Così, anche per iniziativa delle più alte cariche istituzionali e persino spirituali, la vaccinazione è stata descritta e prescritta come un dovere civico, un atto di “altruismo” verso la collettività. Tale atteggiamento ha istradato l'opinione pubblica italiana verso l'accettazione di una forma di vera e propria “medicalizzazione della vita”, come l'ha definita il filosofo Giorgio Agamben: il vaccino come condizione essenziale per il ritorno alla vita normale sì, ma di una “nuova normalità” in cui monitoraggi, controlli, restrizioni, ulteriori indefiniti richiami delle immunizzazioni si avvierebbero a costituire una situazione fisiologica.
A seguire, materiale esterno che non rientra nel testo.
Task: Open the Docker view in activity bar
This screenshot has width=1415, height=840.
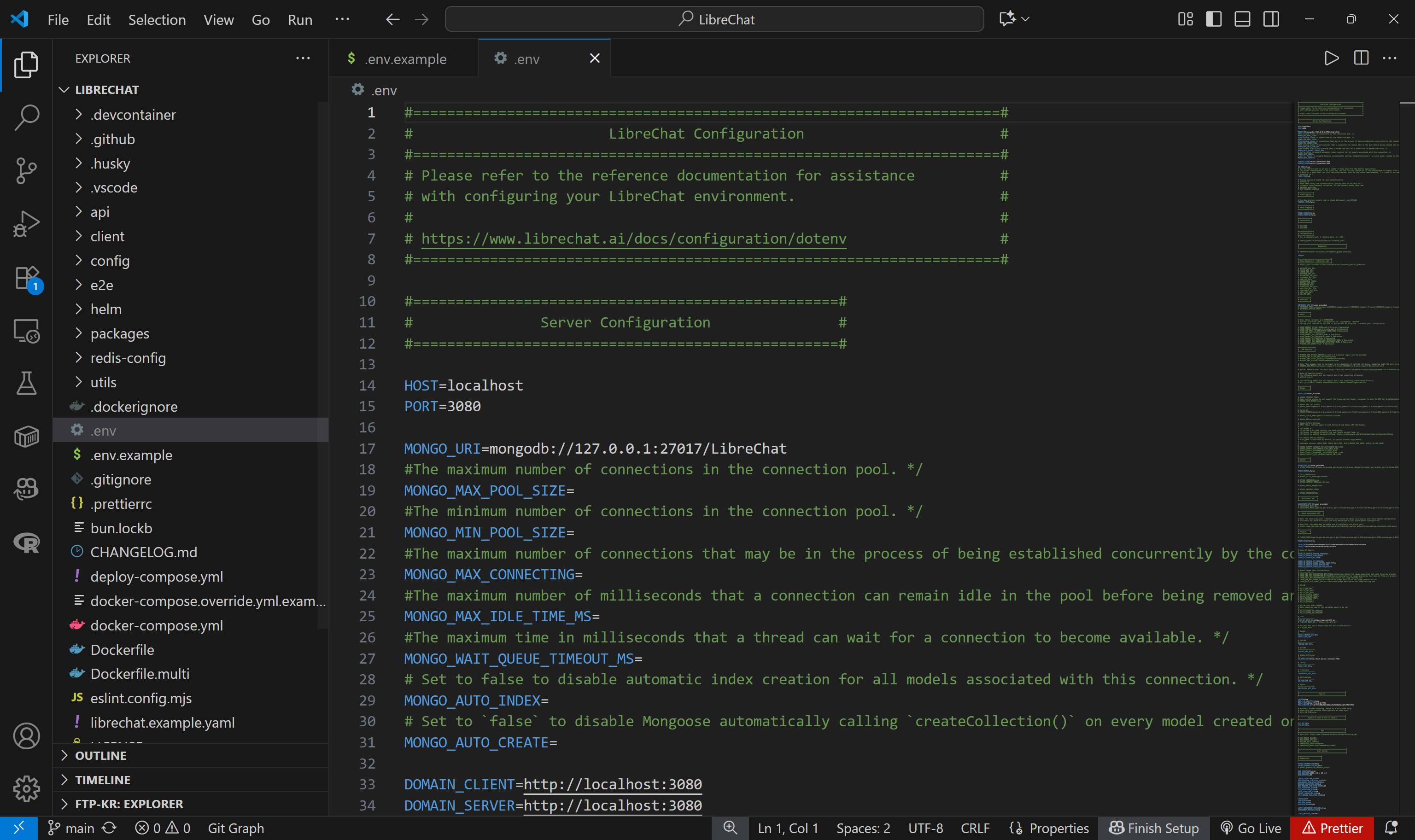Action: tap(26, 435)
In sostanza, la contrapposizione manichea tra pandemia e “dio” vaccino induce alla fede in un futuro in cui sarà possibile realizzare l'utopia della vita a “rischio zero”, sotto l'illuminato governo di una classe politica ispirata dall'autorità della Scienza.
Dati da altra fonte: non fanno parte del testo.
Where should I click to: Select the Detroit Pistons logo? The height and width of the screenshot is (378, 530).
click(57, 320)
Proprio il “culto” della bio-sicurezza, della immunizzazione di tutti da tutto, sta alla base di un enorme investimento emotivo ed esistenziale nei vaccini da parte di ampi strati della società, che hanno completamente abbandonato il calcolo razionale fondato sul buon senso per caricare la siringa immunizzante di aspettative escatologiche. Ma, per converso, proprio quel carico enorme di aspettative e quell'adesione fideistica hanno provocato, al primo apparire di gravi effetti collaterali, un'esplosione altrettanto enorme di paura incontrollata. Per molti “fedeli” il caso Astrazeneca è stato il brusco risveglio da un sogno, la fine improvvisa di un mito. Al misticismo vaccinale rischia così di contrapporsi l'effetto devastante di una disillusione che spingerà quelle stesse folle a forme ancor più accentuate di psicosi, di asocialità, di distanziamento non soltanto fisico ma psicologico da ogni vita di relazione, da ogni investimento in un futuro “senza protezioni”.
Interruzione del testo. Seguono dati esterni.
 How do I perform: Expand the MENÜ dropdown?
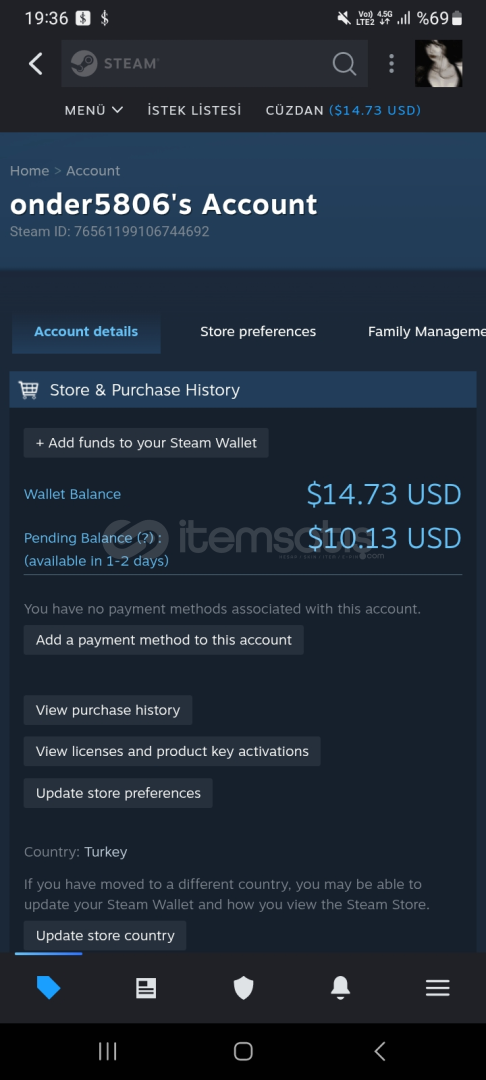point(94,110)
Questo è il frutto avvelenato dell'irresponsabile catastrofismo diffuso a piene mani nell'ultimo anno, degli inutili e autoritari lockdown, del rifiuto di un approccio laico e pragmatico ad un problema sanitario sicuramente serio per limitate fasce anagrafiche della popolazione, ma facilmente circoscrivibile a risposte strettamente sanitarie, compatibili con il proseguimento della vita collettiva. In una società non psicotizzata il vaccino rappresenterebbe uno strumento utile, benvenuto, ma da usare con intelligenza solo nei casi in cui il rapporto tra rischi e benefici penda chiaramente a favore dei secondi. E la scelta di vaccinarsi sarebbe affidata soltanto alla autonoma, inappellabile valutazione di ciascun individuo sulle vie migliori per preservare la propria salute. Nella consapevolezza che il “rischio zero” esiste soltanto nelle utopie. O nelle distopie.